É oficial: eu estarei todas as manhãs, de 12 a 16 de fevereiro, durante o Campus Party, com professores da rede municipal de educação de São Paulo.

Vamos falar sobre uso de blogs como ferramenta na sala de aula.

Não é bacana? Conversei hoje sobre como vamos usar essas quatro horas de atividades e fiquei entusiasmada. Blogs são muito bacanas para a escola, aposto nisso. Tenho uma coleção de livros que escrevi, Conquiste a Rede, que pode servir de apoio didático para as oficinas. O download é grátis.

O programa para começar essa conversa nas oficinas:

1 - O QUE SÃO BLOGS E FOTOLOGS

2 - QUAIS OS PRINCIPAIS BLOGS EDUCATIVOS

3 - QUEM USA BLOGS NA EDUCAÇÃO

4 - IDÉIAS DE USO EM VÁRIAS ÁREAS DO CONHECIMENTO: DA MATEMÁTICA AO
ENSINO DA HISTÓRIA.

5 - COMO USAR FOTOLOGS E VIDEOLOGS NO COTIDIANO ESCOLAR

6- EXPERIMENTANDO CRIAR SEU PRÓPRIO BLOG

7- EXPERIMENTANDO O YOUTUBE E O ORKUT COMO FERRAMENTAS EDUCACIONAIS.

8 - POSSIBILIDADES DO PEN DRIVE E AUDIO-CAST (IPOD ETC)

Andei sem qualquer tempo para postar, se a ausência é um lapso, deixo vagas desculpas. Estar off-line às vezes faz parte da construção e não há o que substitua a concretude do ser humano.

Mas eu falava: agora é oficial. Estive hoje em reunião com a equipe que fará as oficinas e sinto não poder participar das outras: astronomia e escola conectada. Tudo isso me interessa, quero ser aluna também, mas não vai dar.

Teremos 50 professores por dia, durante quatro horas faremos um ótimo exercício de pensar o uso de ferramentas bacanas para a educação. Obrigada por um começo de ano tão promissor :)

As idéias de Conquiste a Rede na universidade

A coleção “Conquiste a Rede” comemora um ano de lançamento nesses dias. Nesse ano, ela teve uma intensa vida nas universidades, onde ela foi lida, citada e comentada. “Conquiste a Rede” virou lição de casa de muita gente: leia o livro, faça um blog, publique uma resenha, seja avaliado por esse aprendizado.

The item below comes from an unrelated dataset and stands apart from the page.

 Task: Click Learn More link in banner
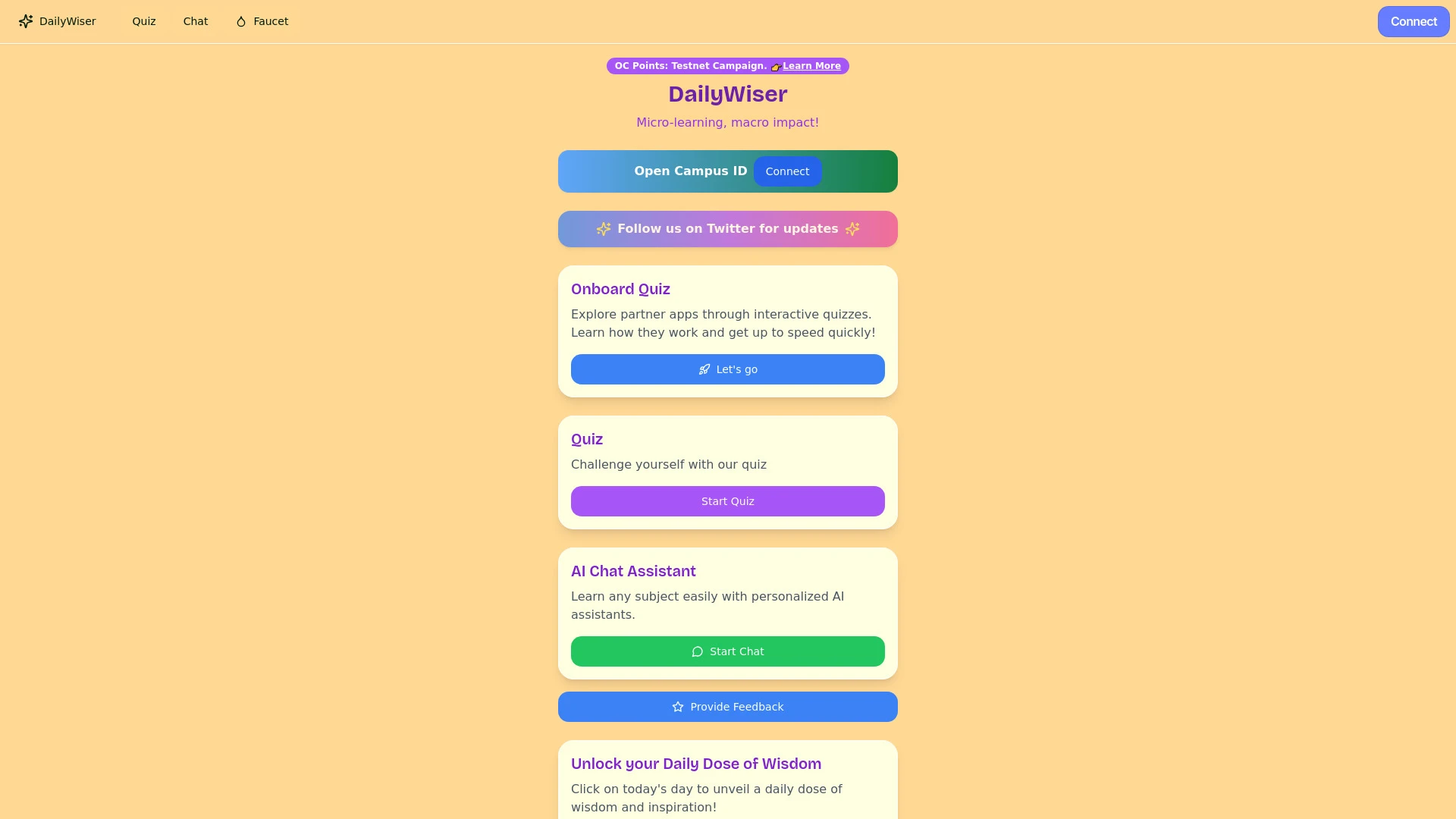(811, 65)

Pelo Technorati, acompanhei os posts escritos sob encomenda dos professores. Talentosos muitos, engraçados aqueles em que se encontra o tom de dever de casa que só um aluno com pressa consegue perpetuar. Lição de casa é lição de casa até na blogosfera…

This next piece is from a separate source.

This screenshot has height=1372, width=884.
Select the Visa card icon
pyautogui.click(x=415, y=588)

Houve outro movimento bastante interessante em monografias acadêmicas. Aproveito o aniversário do lançamento dos livros para falar da monografia de mestrado de Rafael Savi, da Universidade Federal de Santa Catarina. Ele apresentou no primeiro semestre a dissertação “Utilização de ferramentas interativas em Jornalismo Participativo: uma análise de casos de blogs, wikis, fóruns e podcasts em meados da primeira década do século XXI”.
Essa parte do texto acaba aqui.